Kira, Ahmed, Mahmoud and Wassim (2010) developed a community-based group intervention for Somali, Ethiopian and other sub-Saharan women survivors of Female Genital Circumcision, the Bashaal Group. The Bashaal Group was initially a group designed to increase group cohesion, develop social advocacy skills, and promote individual and group healing among the women, but evolved into a social club for women that continued to meet and gather long after the group intervention had ended. The women were encouraged to develop their own form of healing and support that incorporated their own cultural values and traditions. They met at a local community center near the community’s mosque in a meeting room designed by the women survivors to resemble a typical social gathering setting in their home countries; meetings were facilitated by counselors, case managers and women community leaders/liaisons, and interpreters.
Implications for Future Research
In order to begin to shift the focus of mental health services from the agency setting to the community setting, it is important to begin with understanding what the community’s needs are and how it believes the needs can be met. This can take the shape of town hall meetings to discuss a specific issue or smaller focus groups where more in-depth qualitative data can be collected. It would also be worth exploring what Muslim immigrants’ thoughts are about barriers to seeking mental health services and how those barriers can be overcome. Finally, interventions and programs aimed directly at Muslim immigrants need to be evidenced-based in order to develop alternative approaches to mental health treatment that can be successful and culturally responsive.

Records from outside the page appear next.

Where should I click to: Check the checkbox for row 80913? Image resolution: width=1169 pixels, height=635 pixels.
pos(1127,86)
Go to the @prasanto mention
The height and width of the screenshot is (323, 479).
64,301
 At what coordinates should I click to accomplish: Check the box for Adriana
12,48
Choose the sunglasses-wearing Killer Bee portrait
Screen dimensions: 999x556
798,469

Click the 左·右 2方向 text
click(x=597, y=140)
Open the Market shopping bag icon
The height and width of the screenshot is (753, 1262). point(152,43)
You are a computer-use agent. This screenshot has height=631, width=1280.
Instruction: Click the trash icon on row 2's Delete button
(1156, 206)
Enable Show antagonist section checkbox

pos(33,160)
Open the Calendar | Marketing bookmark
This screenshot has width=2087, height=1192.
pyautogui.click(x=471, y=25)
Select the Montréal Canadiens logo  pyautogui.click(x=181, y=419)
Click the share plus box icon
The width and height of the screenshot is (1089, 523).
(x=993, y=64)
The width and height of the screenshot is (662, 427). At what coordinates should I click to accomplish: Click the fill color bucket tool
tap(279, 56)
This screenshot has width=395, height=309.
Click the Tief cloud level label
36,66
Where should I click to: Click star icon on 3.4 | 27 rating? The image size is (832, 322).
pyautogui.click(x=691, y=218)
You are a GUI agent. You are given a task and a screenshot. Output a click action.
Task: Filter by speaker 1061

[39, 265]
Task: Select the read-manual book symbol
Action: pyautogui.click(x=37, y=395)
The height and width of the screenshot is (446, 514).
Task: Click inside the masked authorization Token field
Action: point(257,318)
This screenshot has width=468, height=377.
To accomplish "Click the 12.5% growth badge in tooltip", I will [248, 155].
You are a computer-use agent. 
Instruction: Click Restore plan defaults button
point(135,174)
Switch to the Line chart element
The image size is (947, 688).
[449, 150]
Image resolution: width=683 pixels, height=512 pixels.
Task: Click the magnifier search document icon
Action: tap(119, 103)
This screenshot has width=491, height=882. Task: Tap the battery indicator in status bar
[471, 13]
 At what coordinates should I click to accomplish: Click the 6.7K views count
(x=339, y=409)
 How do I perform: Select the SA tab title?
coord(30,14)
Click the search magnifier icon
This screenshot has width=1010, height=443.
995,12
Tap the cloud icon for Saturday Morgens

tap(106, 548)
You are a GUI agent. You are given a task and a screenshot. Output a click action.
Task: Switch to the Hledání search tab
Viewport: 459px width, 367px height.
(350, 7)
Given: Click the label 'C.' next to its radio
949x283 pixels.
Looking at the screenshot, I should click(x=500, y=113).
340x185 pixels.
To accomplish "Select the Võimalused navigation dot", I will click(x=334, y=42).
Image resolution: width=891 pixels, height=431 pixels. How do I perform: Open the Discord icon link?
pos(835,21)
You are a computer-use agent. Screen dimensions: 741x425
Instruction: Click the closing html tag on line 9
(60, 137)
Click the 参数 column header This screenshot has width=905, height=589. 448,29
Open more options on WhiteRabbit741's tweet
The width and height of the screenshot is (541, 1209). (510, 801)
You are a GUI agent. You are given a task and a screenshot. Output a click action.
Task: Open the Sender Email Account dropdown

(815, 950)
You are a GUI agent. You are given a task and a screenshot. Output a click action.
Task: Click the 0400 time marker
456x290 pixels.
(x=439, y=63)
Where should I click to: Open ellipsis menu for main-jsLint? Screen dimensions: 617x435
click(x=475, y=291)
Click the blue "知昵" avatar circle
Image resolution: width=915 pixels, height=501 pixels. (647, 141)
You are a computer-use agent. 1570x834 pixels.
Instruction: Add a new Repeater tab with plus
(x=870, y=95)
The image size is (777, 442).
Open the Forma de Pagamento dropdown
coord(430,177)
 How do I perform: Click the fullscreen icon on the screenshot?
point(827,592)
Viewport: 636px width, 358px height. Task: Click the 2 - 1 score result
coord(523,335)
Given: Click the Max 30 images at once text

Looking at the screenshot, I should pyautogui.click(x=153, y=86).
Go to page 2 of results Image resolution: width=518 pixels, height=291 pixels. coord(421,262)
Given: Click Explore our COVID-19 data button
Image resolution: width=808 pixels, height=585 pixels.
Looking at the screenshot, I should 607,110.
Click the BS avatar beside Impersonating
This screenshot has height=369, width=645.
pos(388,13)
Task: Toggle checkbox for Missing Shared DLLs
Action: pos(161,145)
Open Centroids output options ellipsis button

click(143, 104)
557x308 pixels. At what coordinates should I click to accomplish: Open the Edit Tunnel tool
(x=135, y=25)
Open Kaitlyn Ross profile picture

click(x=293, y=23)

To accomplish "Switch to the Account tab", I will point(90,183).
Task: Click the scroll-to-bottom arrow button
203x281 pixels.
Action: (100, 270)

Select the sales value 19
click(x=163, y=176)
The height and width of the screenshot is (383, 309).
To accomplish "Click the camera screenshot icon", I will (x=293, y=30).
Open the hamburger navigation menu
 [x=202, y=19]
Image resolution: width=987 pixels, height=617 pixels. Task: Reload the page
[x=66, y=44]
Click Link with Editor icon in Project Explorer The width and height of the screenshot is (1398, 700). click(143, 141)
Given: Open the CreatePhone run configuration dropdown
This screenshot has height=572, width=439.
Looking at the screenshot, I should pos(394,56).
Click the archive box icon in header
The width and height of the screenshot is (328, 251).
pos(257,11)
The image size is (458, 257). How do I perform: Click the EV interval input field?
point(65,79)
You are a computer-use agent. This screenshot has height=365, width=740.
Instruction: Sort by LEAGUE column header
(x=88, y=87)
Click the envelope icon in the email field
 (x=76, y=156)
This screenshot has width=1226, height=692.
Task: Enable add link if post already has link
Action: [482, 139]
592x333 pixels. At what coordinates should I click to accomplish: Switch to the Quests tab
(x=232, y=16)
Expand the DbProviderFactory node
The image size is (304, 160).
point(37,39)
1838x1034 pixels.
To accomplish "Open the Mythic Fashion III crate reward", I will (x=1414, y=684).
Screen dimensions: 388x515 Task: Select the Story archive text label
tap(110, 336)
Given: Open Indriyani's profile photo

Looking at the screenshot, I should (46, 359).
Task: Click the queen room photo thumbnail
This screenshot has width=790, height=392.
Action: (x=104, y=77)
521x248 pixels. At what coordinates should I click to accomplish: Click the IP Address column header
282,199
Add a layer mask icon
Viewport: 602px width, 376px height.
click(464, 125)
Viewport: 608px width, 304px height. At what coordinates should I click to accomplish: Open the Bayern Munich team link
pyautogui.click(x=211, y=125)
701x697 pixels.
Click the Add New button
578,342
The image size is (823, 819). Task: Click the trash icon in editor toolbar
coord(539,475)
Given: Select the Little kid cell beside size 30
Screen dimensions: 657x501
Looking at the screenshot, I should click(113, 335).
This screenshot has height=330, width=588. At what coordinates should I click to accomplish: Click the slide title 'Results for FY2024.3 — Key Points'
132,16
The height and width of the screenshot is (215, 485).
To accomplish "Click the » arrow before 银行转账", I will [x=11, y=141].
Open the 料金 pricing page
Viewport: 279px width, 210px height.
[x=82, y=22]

The Muslim immigrant community in the United States is vast in its diversity, representing multiple languages and cultural traditions. As diverse are the mental health struggles that many face on a daily basis, yet avoid seeking conventional treatment for. While there are few studies that have looked specifically at stigma and cultural mistrust among Muslim immigrants as it relates to mental health and help-seeking behaviors, a strong connection can be made that suggests that the stigma of mental health problems and treatment and the cultural mistrust of the mental health system are major barriers to Muslim immigrants seeking mental health treatment. Providing culturally responsive and sensitive services to this population is a first step to addressing these barriers. Theories such as the Theory of Reasoned Action (Ajzen & Fishbein, 1980) and models of mental health help-seeking developed by Molock and colleagues (2007), Aloud and Rathur (2009), and Cauce and colleagues (2002) attempt to understand and address the role of social stigma and cultural mistrust in help-seeking behaviors of minorities; however, further research needs to be conducted to explore the opinions and thoughts of Muslim immigrants and the barriers they face in addressing their mental health needs. There are interventions that have been implemented in community-based settings that are promising, yet, in order to make a larger shift in the mental health field, interventions and studies need to be evidenced-based and need to demonstrate that they are successful in addressing and mediating the mental health issues faced by Muslim immigrants.